Each inbound message receives a trust score based on the channel it arrived on, the confidence of the sender’s contact record, and any detected injection risk. You can adjust the relative weights of these factors.
# config/local.yaml
security:
  trust_score:
    channel_weight: 0.4       # weight of channel trust level
    contact_weight: 0.4       # weight of sender contact confidence
    max_risk_penalty: 0.2     # maximum penalty for detected injection risk

  trust_score_floor: 0.2      # messages below this score are held regardless of channel policy
Channel trust levels normalize as: high = 1.0, medium = 0.6, low = 0.3.
Curia redacts common PII from LLM-facing error messages by default: email addresses, phone numbers, credit card numbers, and US Social Security numbers. Add custom patterns for PII types specific to your deployment.
# config/local.yaml
pii:
  extra_patterns:
    - regex: "EMP-\\d{6}"
      replacement: "[EMPLOYEE_ID]"
    - regex: "\\b\\d{3}[-\\s]?\\d{3}[-\\s]?\\d{3}\\b"
      replacement: "[CA_SIN]"
Avoid patterns with unbounded nested quantifiers. These patterns run on every LLM-facing error message.

Knowledge graph decay

Curia’s dream engine runs a nightly background pass that reduces the confidence of facts in the knowledge graph based on their decay class.
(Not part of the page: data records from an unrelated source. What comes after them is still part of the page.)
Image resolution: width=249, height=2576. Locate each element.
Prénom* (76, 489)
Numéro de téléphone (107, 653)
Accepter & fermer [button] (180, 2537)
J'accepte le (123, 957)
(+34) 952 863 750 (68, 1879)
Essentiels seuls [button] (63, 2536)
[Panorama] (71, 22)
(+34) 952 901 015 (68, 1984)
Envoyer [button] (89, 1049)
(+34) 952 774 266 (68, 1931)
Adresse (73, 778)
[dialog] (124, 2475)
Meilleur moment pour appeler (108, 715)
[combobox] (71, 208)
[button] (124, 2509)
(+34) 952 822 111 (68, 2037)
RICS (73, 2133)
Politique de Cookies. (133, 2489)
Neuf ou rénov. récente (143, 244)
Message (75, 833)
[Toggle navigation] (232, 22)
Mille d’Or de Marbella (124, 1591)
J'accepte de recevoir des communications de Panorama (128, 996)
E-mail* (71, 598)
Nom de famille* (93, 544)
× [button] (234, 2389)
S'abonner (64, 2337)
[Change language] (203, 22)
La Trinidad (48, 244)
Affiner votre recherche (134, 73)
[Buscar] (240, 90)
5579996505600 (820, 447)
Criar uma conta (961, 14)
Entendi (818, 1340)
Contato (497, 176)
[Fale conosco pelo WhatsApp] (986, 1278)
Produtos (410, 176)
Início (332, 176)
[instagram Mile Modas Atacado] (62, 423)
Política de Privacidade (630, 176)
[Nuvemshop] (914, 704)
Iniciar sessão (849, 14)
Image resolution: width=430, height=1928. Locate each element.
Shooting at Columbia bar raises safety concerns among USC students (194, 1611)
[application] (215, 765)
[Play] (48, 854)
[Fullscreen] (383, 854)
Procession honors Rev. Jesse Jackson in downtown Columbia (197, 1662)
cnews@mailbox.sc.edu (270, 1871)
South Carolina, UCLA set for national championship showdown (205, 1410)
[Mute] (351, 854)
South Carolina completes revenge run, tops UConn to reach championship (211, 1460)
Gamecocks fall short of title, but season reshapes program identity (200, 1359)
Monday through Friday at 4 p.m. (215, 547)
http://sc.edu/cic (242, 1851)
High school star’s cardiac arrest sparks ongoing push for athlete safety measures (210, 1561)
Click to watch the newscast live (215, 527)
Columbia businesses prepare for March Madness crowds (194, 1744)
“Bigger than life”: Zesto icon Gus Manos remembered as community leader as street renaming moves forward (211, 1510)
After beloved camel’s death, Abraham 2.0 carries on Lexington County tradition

When a fact’s confidence falls below the archive threshold, it is soft-deleted — it no longer appears in queries but is retained in the audit log.
# config/local.yaml
dreaming:
  decay:
    intervalMs: 86400000       # how often the decay pass runs (default: daily)
    archiveThreshold: 0.05     # confidence below which facts are archived
    halfLifeDays:
      permanent: null          # permanent facts are never touched by the decay pass
      slow_decay: 180          # employer, residence — reliable for months
      fast_decay: 21           # coffee preference, current focus — unreliable after weeks

Intent drift detection

For long-running scheduled tasks, Curia periodically compares the agent’s current progress against the original task description. If the agent has drifted significantly from its goal, the task is paused and you are notified. In unattended mode, drift detection blocks — it does not just advise.
# config/local.yaml
intentDrift:
  enabled: true
  checkEveryNBursts: 1          # check on every burst (raise to reduce LLM call frequency)
  minConfidenceToPause: high    # high | medium | low
Confidence thresholds:
ValueBehaviour
highPause only on egregious, unambiguous deviations. Fewest false positives. (Default)
mediumPause on probable deviations. Some false positives expected.
lowPause whenever any drift is detected, regardless of LLM confidence.

Autonomy engine

The autonomy score is stored in Postgres and controlled via natural-language commands or the CLI — you do not set it in a config file. Ask Curia directly:
  • “What is your current autonomy score?”
  • “Set your autonomy score to 85.”
The score defaults to 75 (Approval Required) on first deployment. Changes take effect immediately without a restart. See Autonomy for the full band reference and Autonomy engine for the governance mechanics.